_Records for this task_.

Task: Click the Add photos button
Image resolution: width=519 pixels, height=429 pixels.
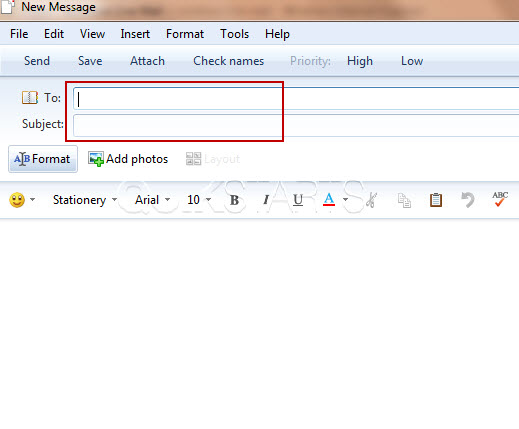Action: click(x=128, y=159)
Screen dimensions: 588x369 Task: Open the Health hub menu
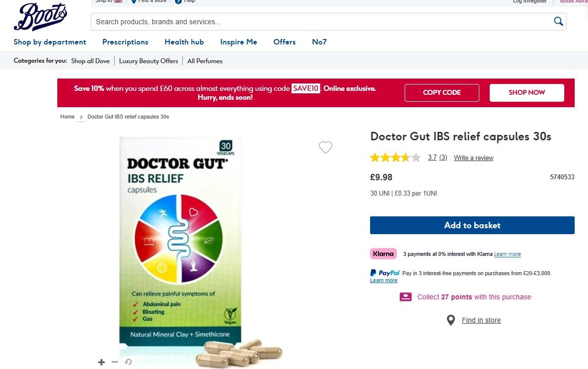(184, 42)
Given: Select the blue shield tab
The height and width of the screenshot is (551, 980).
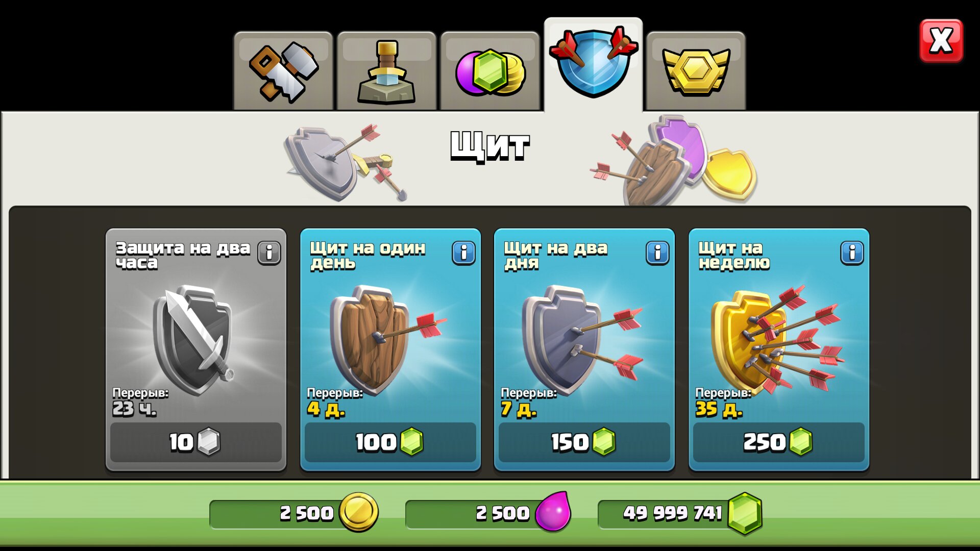Looking at the screenshot, I should [x=593, y=65].
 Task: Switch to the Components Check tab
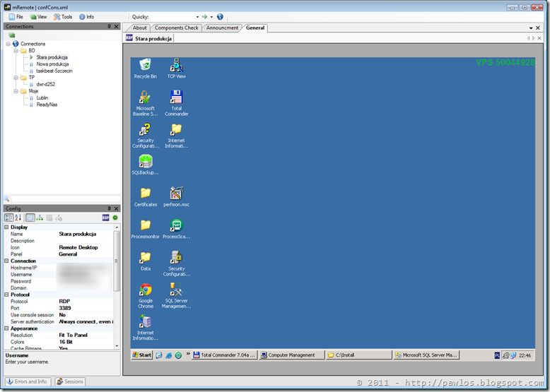tap(177, 28)
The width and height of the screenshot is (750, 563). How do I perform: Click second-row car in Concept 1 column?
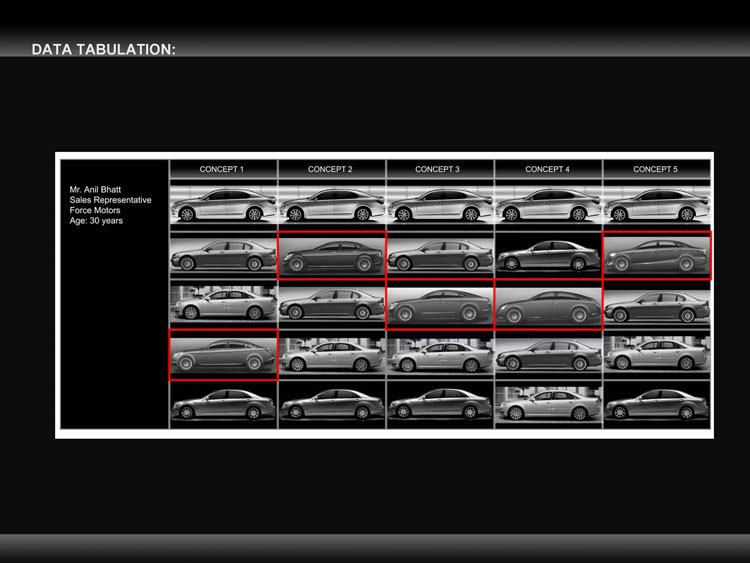[223, 255]
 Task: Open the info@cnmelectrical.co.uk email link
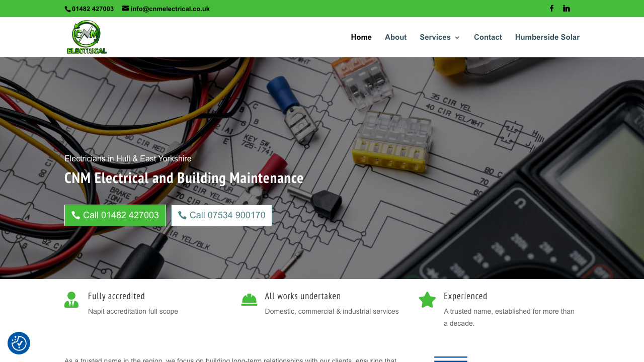click(170, 8)

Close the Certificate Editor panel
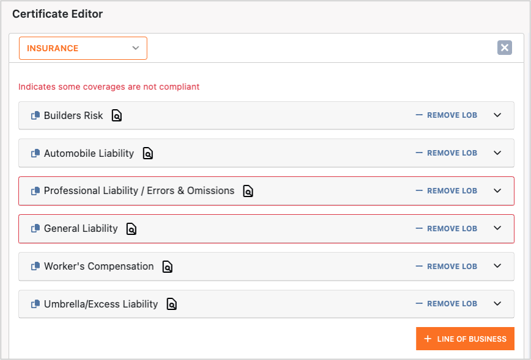[505, 48]
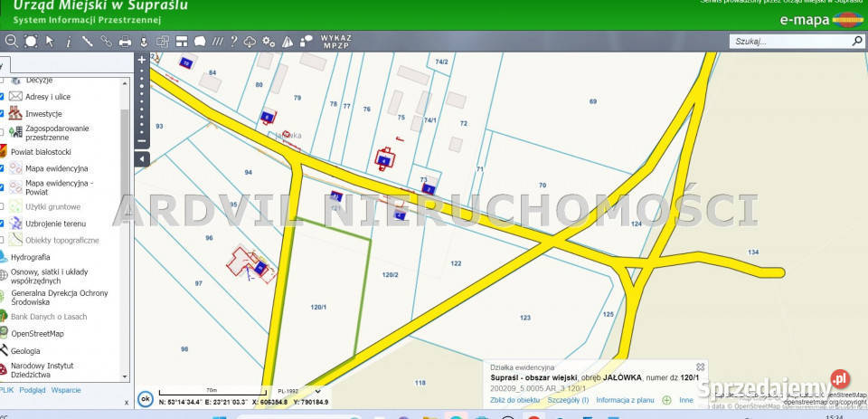The height and width of the screenshot is (419, 868).
Task: Open the Informacja z planu link
Action: point(625,399)
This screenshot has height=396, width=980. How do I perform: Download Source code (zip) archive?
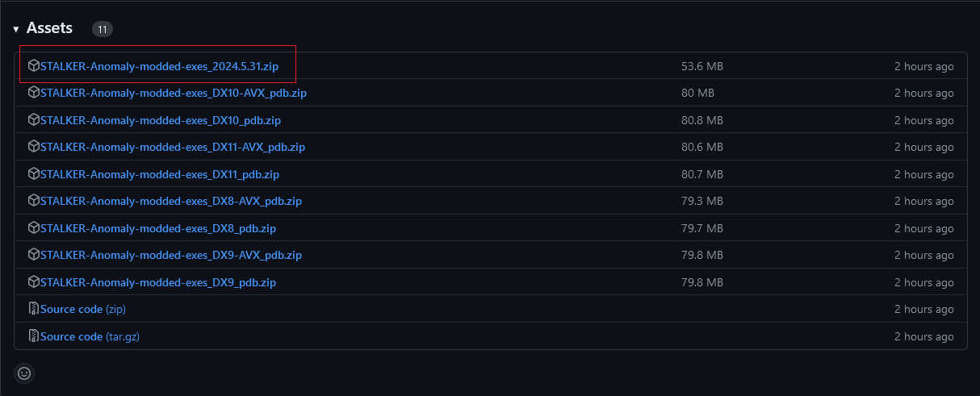click(82, 309)
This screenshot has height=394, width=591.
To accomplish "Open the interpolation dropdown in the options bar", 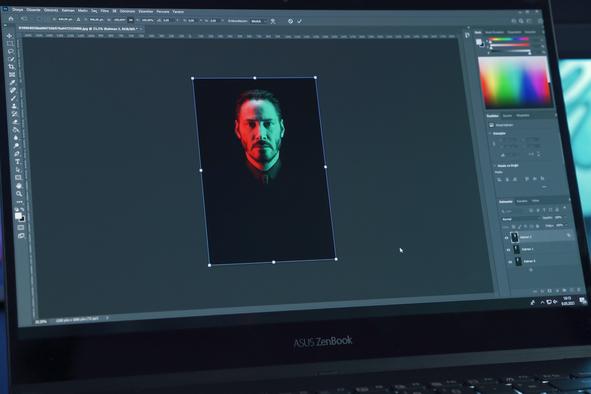I will (x=259, y=21).
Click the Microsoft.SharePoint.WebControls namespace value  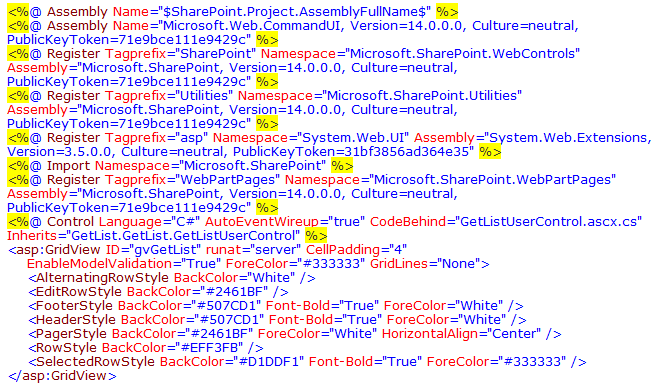coord(462,54)
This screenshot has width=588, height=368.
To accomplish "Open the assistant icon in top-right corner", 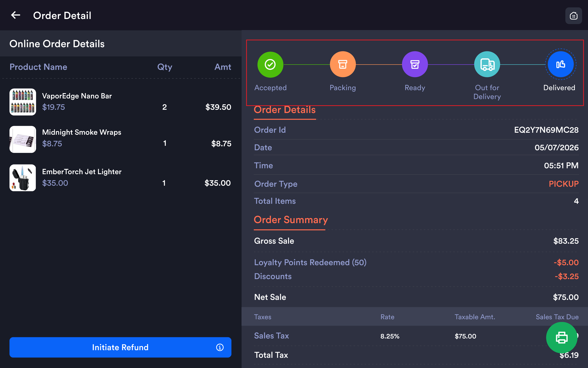I will [x=573, y=16].
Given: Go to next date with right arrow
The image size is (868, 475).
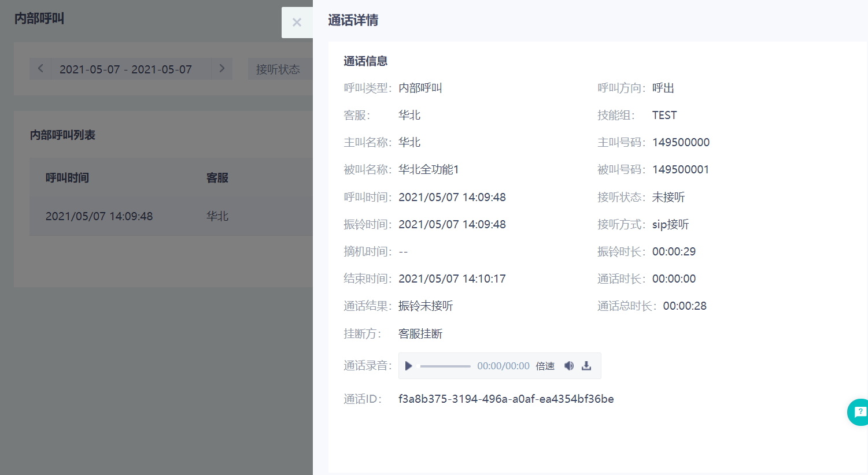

_Task brief_. From the data above, count the lines where "Given" occurs and give that figure and nothing else.

_Result for this task_. 2